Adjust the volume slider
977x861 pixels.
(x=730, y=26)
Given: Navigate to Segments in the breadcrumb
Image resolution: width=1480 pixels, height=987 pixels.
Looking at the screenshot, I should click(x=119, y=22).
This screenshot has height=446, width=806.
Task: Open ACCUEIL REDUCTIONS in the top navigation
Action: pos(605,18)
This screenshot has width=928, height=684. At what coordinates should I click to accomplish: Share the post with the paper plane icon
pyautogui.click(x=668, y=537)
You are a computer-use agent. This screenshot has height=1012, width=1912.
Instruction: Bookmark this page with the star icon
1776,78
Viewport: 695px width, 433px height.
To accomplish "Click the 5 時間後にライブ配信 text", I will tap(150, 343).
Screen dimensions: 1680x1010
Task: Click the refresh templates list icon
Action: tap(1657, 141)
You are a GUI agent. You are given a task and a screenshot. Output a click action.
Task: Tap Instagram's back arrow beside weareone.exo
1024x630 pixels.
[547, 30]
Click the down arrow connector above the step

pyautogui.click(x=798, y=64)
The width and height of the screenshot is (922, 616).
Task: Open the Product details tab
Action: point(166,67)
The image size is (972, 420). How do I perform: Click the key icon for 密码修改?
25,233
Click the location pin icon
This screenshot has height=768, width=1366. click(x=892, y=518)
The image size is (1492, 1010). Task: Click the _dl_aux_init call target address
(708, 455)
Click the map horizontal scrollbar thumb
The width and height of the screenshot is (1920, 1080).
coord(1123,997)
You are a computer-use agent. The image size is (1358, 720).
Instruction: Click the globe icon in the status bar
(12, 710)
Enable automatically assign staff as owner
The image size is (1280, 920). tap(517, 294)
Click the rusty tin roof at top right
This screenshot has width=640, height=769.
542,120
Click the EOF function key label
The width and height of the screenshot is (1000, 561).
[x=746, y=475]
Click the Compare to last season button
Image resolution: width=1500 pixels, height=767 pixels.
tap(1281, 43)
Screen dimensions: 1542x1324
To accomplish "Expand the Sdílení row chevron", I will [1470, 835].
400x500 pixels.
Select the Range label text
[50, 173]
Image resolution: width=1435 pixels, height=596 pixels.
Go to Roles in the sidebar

■ **REQUIRED ACTION**: Start at the line with "Click the location pin icon". Give that line and every line after it again, word for word, through the last line above.

■ **ANSWER TO THE PROBLEM**:
Click the location pin icon
This screenshot has height=768, width=1366. click(x=892, y=518)
The image size is (1492, 1010). Task: Click the _dl_aux_init call target address
(708, 455)
Click the map horizontal scrollbar thumb
The width and height of the screenshot is (1920, 1080).
coord(1123,997)
You are a computer-use agent. The image size is (1358, 720).
Instruction: Click the globe icon in the status bar
(12, 710)
Enable automatically assign staff as owner
The image size is (1280, 920). tap(517, 294)
Click the rusty tin roof at top right
This screenshot has width=640, height=769.
542,120
Click the EOF function key label
The width and height of the screenshot is (1000, 561).
[x=746, y=475]
Click the Compare to last season button
Image resolution: width=1500 pixels, height=767 pixels.
tap(1281, 43)
Screen dimensions: 1542x1324
To accomplish "Expand the Sdílení row chevron", I will [1470, 835].
400x500 pixels.
Select the Range label text
[50, 173]
Image resolution: width=1435 pixels, height=596 pixels.
Go to Roles in the sidebar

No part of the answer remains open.